> _YOUR TASK_
In the listing below, find the line that contains "You are a GUI" and the line that contains "Image resolution: width=1600". Quote both and every line between them, exactly, and nothing more.

**** INPUT DATA ****

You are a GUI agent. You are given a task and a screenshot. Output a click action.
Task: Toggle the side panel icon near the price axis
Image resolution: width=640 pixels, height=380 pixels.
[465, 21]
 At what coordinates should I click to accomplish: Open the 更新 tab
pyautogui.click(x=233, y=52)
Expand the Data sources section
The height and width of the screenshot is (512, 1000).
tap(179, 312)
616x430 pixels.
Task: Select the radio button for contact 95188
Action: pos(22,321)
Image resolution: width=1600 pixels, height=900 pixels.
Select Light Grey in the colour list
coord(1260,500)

****
**** INPUT DATA ****

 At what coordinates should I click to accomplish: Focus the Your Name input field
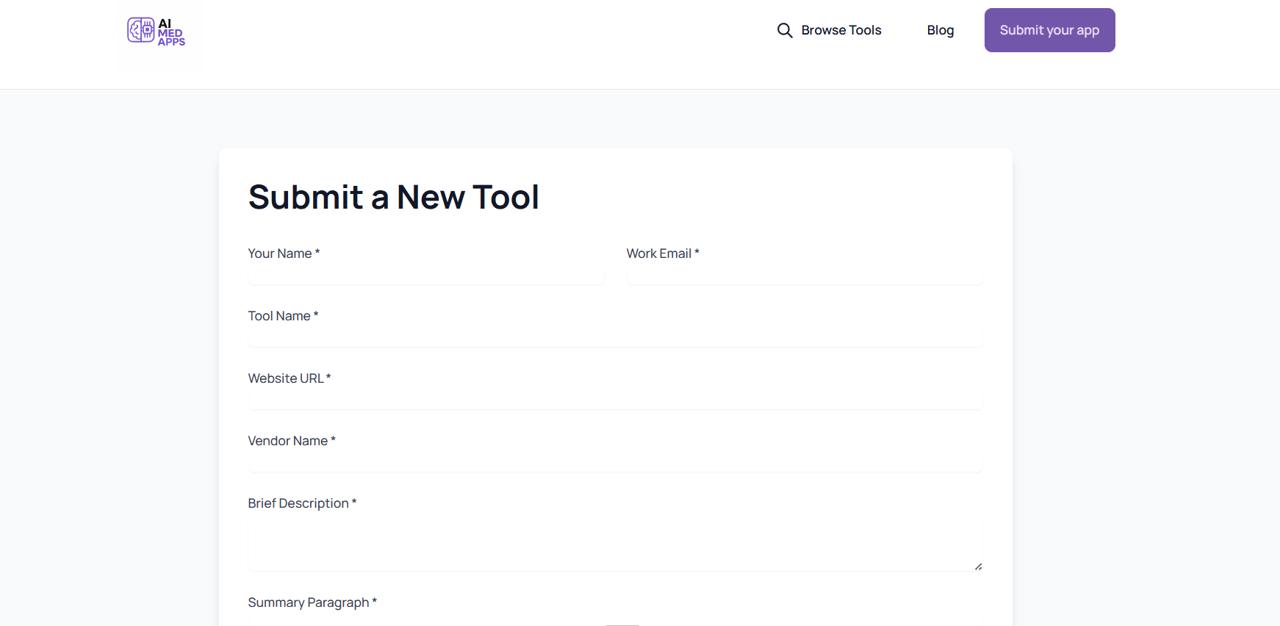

****
**** INPUT DATA ****

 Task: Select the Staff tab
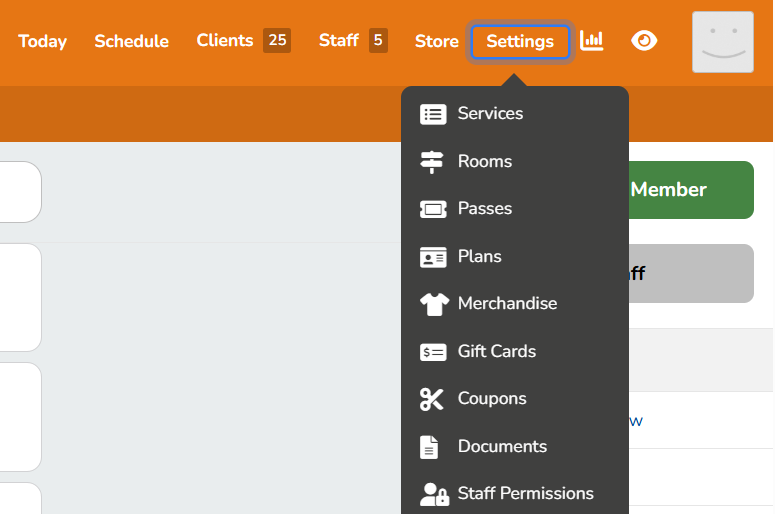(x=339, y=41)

****

> _WRITTEN SOLUTION_
You are a GUI agent. You are given a task and a screenshot. Output a click action.
Task: Toggle the side panel icon near the price axis
Image resolution: width=640 pixels, height=380 pixels.
[465, 21]
 At what coordinates should I click to accomplish: Open the 更新 tab
pyautogui.click(x=233, y=52)
Expand the Data sources section
The height and width of the screenshot is (512, 1000).
tap(179, 312)
616x430 pixels.
Task: Select the radio button for contact 95188
Action: pos(22,321)
Image resolution: width=1600 pixels, height=900 pixels.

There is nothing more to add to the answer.